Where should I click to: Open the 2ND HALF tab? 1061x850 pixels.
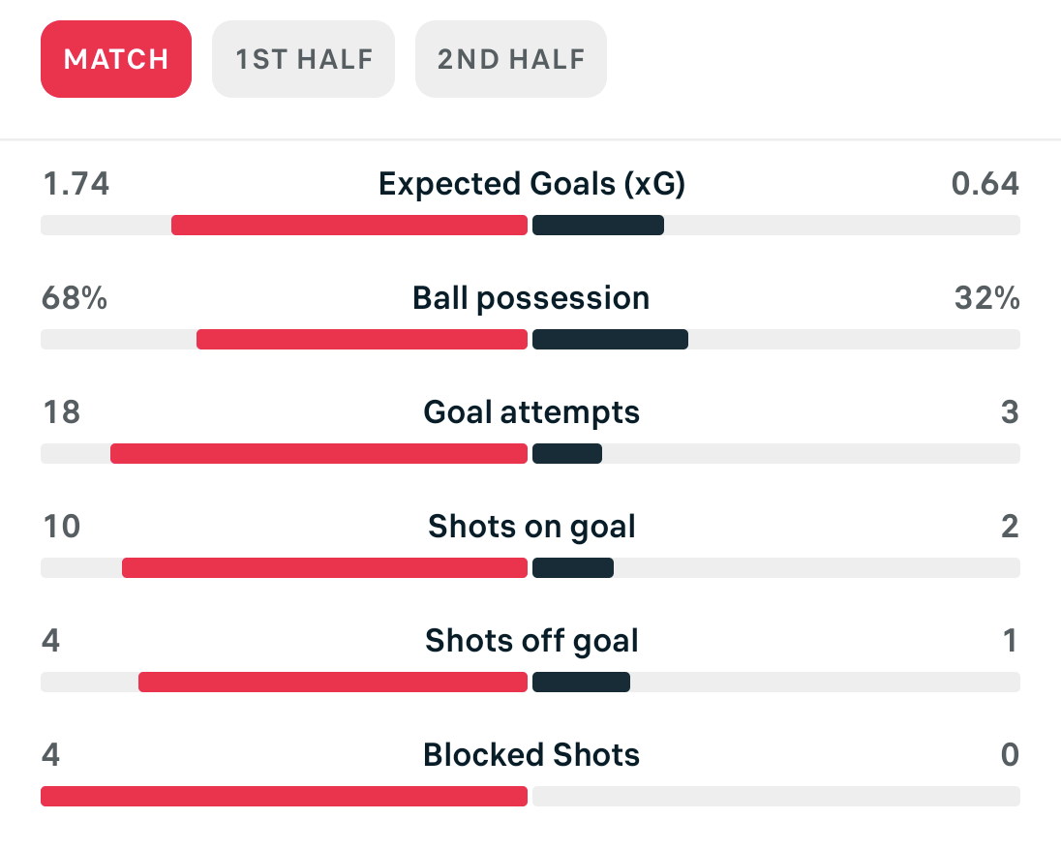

---------------

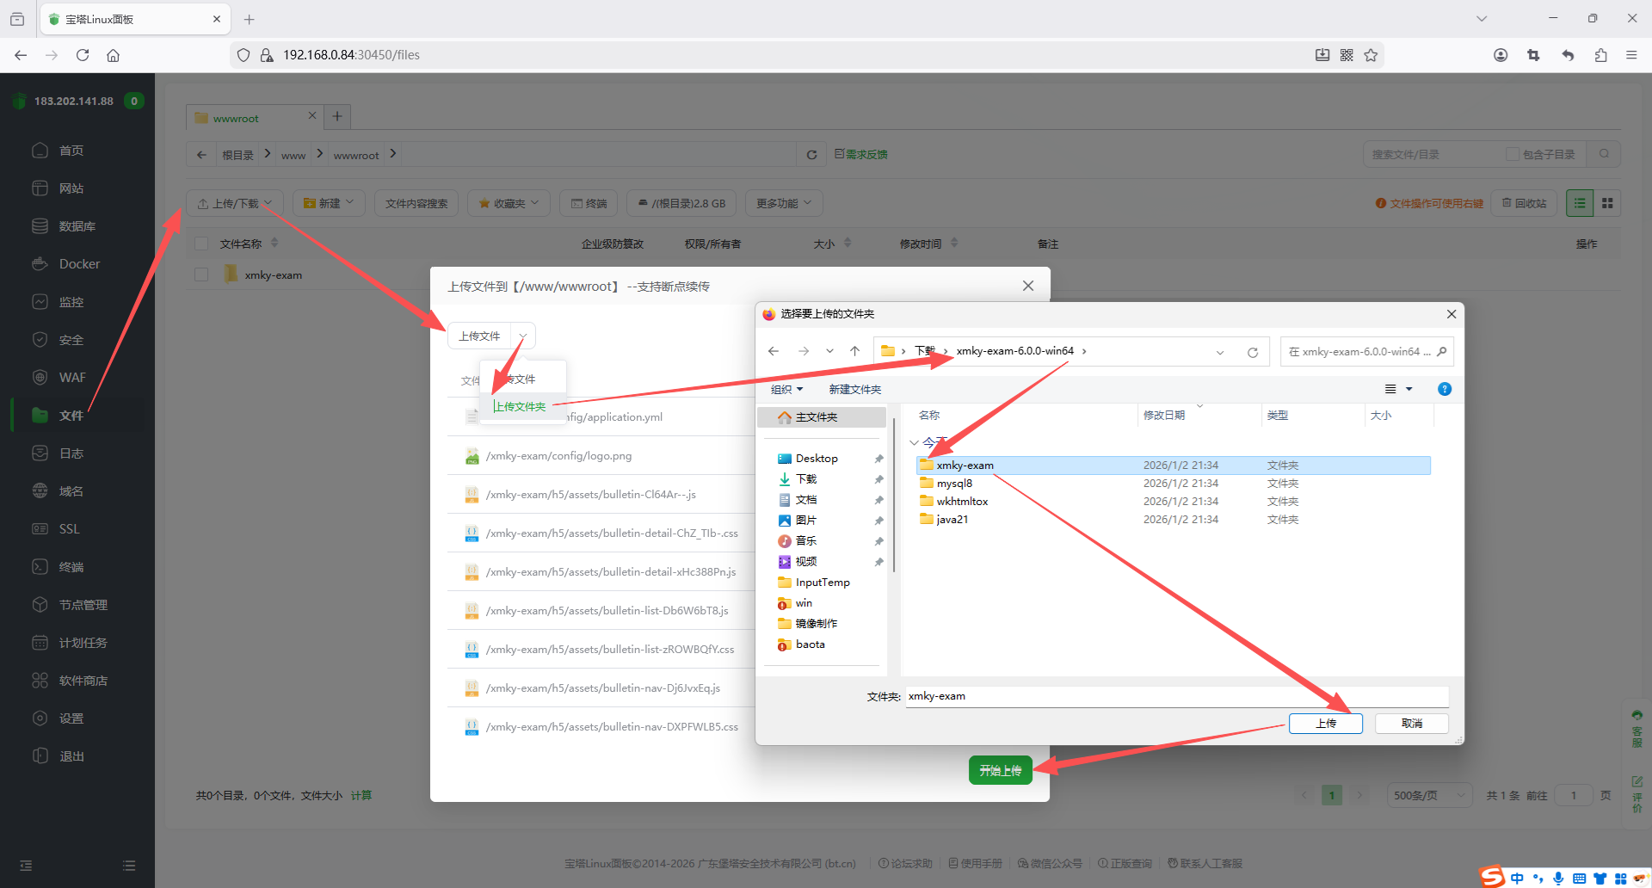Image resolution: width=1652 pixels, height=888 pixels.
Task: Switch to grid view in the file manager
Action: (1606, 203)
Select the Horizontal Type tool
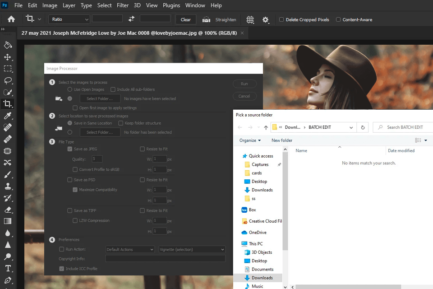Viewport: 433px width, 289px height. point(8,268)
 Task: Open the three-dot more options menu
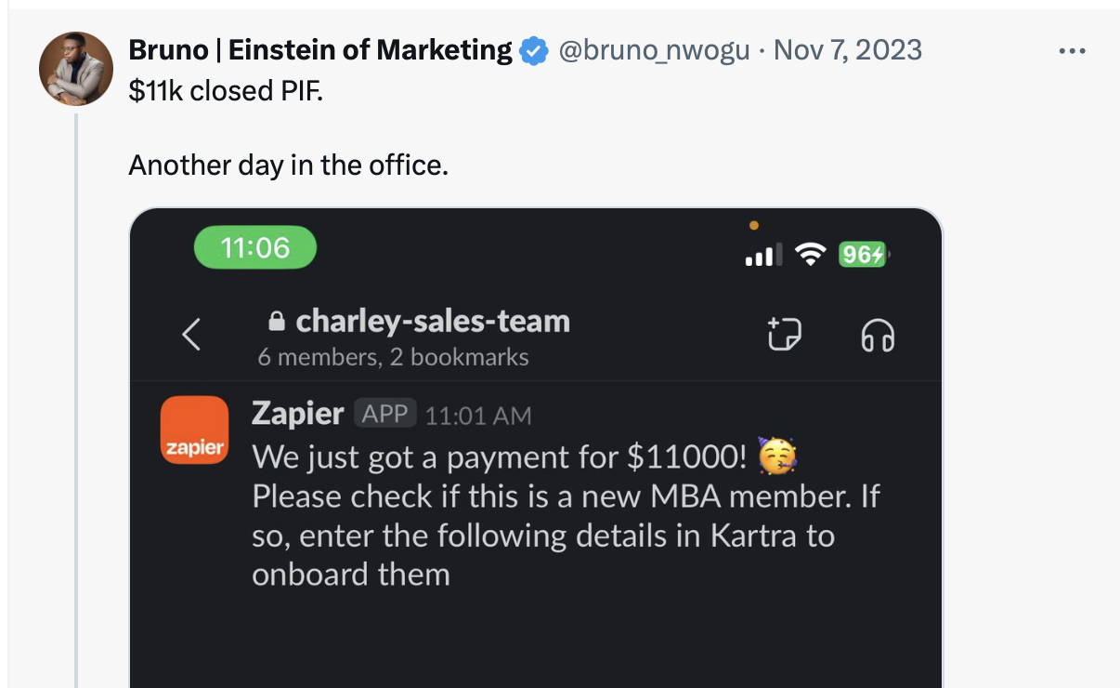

---------------

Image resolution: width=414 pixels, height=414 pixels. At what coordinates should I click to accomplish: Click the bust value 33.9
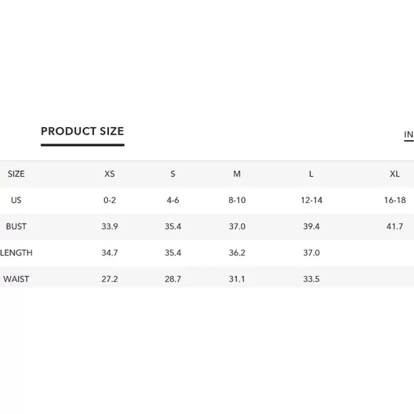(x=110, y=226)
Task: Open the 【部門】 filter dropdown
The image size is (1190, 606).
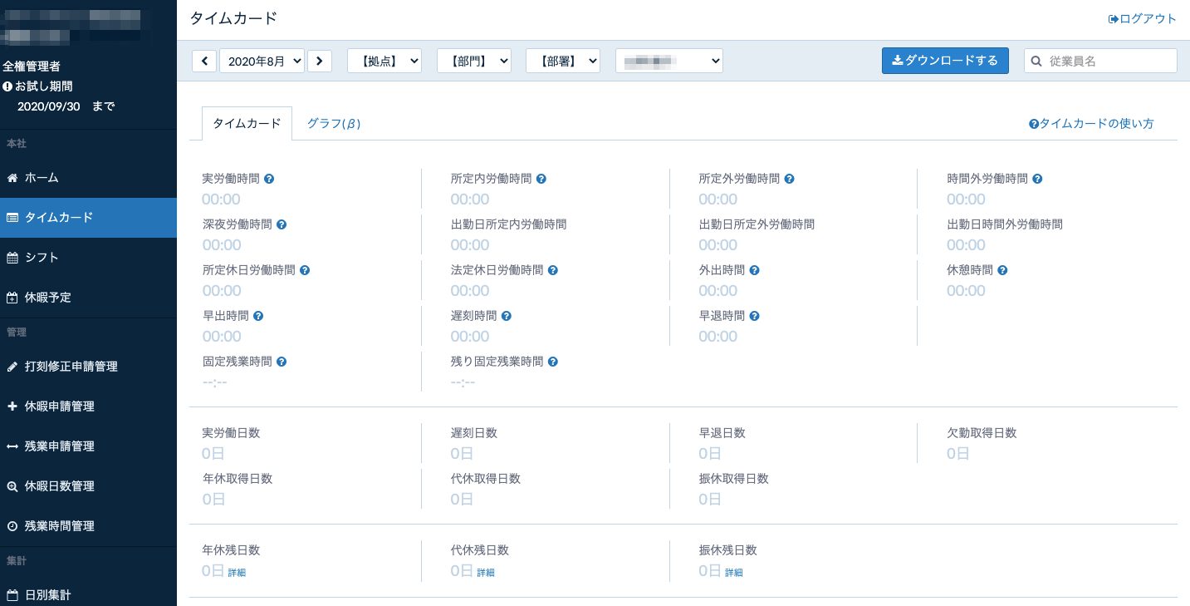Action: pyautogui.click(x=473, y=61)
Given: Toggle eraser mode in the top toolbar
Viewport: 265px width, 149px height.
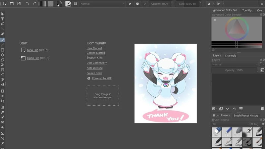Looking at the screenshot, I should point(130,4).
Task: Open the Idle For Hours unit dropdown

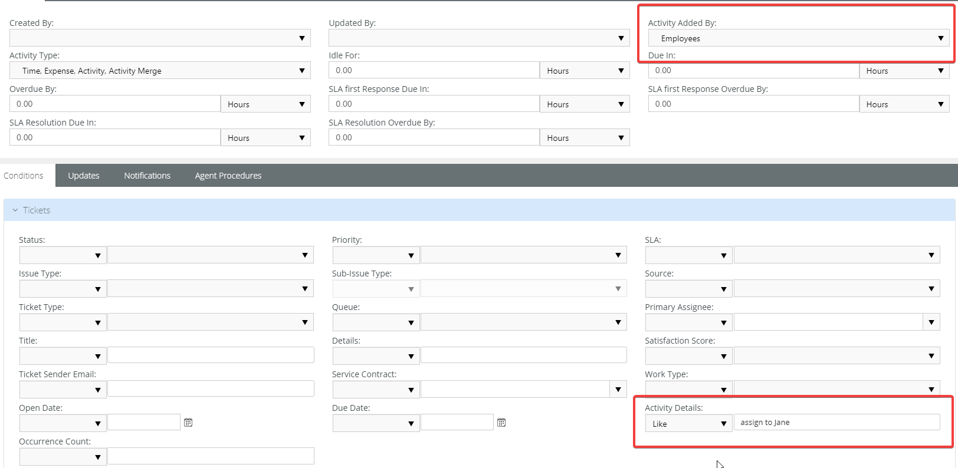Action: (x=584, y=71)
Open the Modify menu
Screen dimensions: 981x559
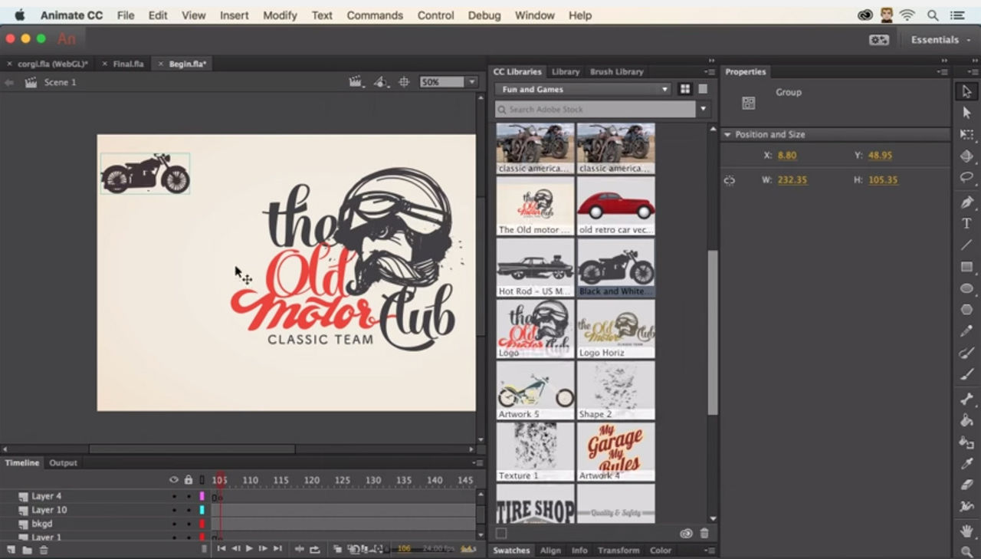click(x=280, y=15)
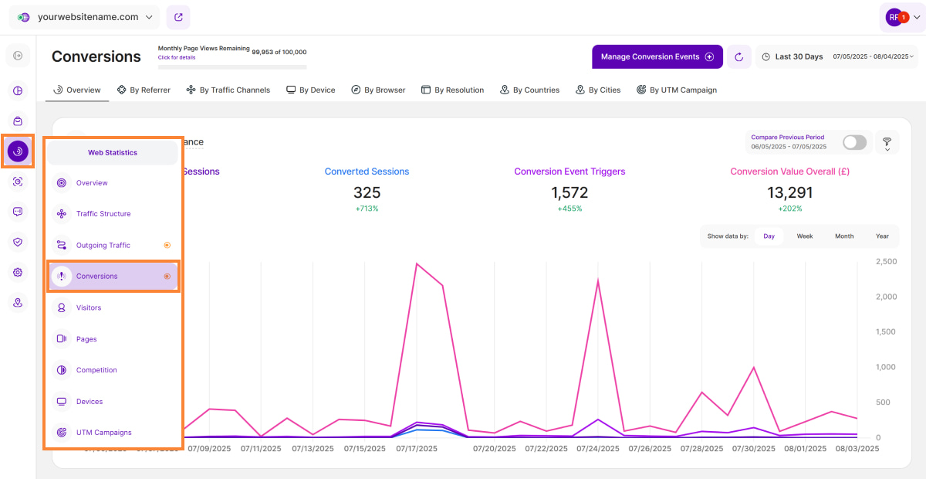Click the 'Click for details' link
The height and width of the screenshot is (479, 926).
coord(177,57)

---------------

* _Task instructions_: The result should be an exact copy of only the lines above from the one that holds "Select the Horizontal Type tool" through the one that holds "Task: Open the three-dot more options menu", both ends included, without pictures.

* _Exercise solution_:
Select the Horizontal Type tool
Viewport: 433px width, 289px height. point(8,268)
 Task: Open the three-dot more options menu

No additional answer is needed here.